Specify the output language: If you want a response in a specific language, just say so:
[Send image] Please respond in French.
FAQ
What image formats are supported?
JPEG, PNG, WebP, GIF (first frame only), and other mainstream formats. Photos sent via Telegram are automatically compressed to JPEG; screenshots are usually PNG — both are fully supported.
How accurate is the image recognition?
MiniMax VL-01 performs well on text recognition (OCR), scene understanding, and code identification, with high accuracy for clear photos. Blurry, low-light, or very small text will reduce accuracy. For best results, hold the camera steady in good lighting.
Can it recognize code errors in a screenshot?
Yes — this is one of the most practical use cases. Send a terminal screenshot and AI can identify the error message, pinpoint the problematic code, and suggest a fix. It supports error formats from most mainstream programming languages.
Is there a size limit for images?
Telegram's photo mode supports up to about 10MB. OpenClaw automatically handles resizing after receiving, so you usually don't need to compress manually. Very high-resolution images (over 4000px) may benefit from compression first to save tokens.
What happens if I send an image without activating the identification skill?

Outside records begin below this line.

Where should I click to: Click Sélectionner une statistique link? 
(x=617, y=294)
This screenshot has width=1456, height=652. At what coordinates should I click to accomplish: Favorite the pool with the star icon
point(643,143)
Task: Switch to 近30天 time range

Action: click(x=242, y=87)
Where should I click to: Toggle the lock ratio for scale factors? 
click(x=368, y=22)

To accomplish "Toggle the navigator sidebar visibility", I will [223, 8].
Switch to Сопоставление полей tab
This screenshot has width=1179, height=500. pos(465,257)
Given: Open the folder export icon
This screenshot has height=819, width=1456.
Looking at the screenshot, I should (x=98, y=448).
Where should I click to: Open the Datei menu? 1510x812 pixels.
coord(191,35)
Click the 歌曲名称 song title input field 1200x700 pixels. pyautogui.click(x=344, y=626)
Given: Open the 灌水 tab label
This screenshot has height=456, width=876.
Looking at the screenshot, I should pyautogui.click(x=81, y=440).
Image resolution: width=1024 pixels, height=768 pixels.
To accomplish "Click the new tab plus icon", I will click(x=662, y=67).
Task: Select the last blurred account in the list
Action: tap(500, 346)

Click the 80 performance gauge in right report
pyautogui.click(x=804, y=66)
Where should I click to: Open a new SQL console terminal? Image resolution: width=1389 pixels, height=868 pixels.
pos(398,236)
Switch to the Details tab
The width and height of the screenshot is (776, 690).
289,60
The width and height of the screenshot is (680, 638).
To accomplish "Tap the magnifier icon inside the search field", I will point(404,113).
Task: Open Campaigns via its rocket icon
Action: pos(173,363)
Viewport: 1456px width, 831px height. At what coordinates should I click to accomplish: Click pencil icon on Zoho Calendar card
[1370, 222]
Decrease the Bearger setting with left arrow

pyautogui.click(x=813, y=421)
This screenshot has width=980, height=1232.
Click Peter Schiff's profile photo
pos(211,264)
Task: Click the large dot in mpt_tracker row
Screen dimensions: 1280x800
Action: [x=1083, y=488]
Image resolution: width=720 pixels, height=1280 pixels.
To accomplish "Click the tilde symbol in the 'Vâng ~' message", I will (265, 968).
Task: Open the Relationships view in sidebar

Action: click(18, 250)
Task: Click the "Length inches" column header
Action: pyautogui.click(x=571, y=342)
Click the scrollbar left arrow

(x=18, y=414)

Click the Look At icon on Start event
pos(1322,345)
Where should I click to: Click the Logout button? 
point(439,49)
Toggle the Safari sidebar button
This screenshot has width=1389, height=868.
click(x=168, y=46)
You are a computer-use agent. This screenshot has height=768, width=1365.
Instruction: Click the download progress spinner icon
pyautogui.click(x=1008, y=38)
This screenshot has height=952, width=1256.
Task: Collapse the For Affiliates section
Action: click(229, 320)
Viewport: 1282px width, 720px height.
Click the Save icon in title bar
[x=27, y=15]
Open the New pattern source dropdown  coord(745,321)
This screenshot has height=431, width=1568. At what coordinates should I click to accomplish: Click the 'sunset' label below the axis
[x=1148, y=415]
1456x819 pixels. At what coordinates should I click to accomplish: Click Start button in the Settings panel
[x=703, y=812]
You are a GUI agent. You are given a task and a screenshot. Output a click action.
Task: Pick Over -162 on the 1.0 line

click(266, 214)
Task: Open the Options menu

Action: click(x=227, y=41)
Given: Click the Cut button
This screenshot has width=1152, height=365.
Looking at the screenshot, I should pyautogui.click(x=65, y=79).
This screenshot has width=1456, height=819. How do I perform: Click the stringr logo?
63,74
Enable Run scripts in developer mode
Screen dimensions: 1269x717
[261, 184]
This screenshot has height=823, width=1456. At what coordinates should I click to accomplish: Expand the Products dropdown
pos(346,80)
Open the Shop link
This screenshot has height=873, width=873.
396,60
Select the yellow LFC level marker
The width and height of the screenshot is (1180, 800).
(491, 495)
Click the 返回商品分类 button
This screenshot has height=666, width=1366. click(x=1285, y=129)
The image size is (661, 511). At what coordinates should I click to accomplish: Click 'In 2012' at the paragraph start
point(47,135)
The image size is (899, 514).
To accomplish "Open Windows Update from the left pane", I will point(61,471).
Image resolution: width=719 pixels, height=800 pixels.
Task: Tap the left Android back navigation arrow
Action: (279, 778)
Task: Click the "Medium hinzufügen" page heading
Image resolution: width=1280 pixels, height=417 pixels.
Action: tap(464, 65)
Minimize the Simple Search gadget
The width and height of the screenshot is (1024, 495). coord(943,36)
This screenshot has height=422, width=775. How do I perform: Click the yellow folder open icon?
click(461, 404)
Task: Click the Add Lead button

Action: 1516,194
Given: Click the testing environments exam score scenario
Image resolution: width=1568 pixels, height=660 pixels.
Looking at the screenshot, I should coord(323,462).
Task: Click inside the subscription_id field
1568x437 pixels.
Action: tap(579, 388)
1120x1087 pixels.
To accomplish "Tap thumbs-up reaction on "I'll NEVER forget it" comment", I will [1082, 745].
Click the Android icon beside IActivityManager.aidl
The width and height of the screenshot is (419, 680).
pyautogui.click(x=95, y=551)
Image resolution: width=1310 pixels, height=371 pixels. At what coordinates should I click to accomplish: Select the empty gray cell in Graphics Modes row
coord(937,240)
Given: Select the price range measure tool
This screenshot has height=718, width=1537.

It still works. Without a dedicated skill activated, AI will analyze the image using general capabilities, but the output may be less structured than with a dedicated skill. We recommend creating a /identify skill as shown in this lesson for more consistent output.
Why This Is Interesting
This is a classic example of OpenClaw connecting three components: a messaging channel (Telegram), a vision AI (MiniMax VL-01), and a skill system (SKILL.md).
In the past, to analyze an image you'd open the ChatGPT website → upload the image → wait. Now you just send a photo in Telegram and AI handles it automatically — as natural as messaging a real assistant.
This idea of "embedding AI into the tools you already use every day" is the core design philosophy of OpenClaw.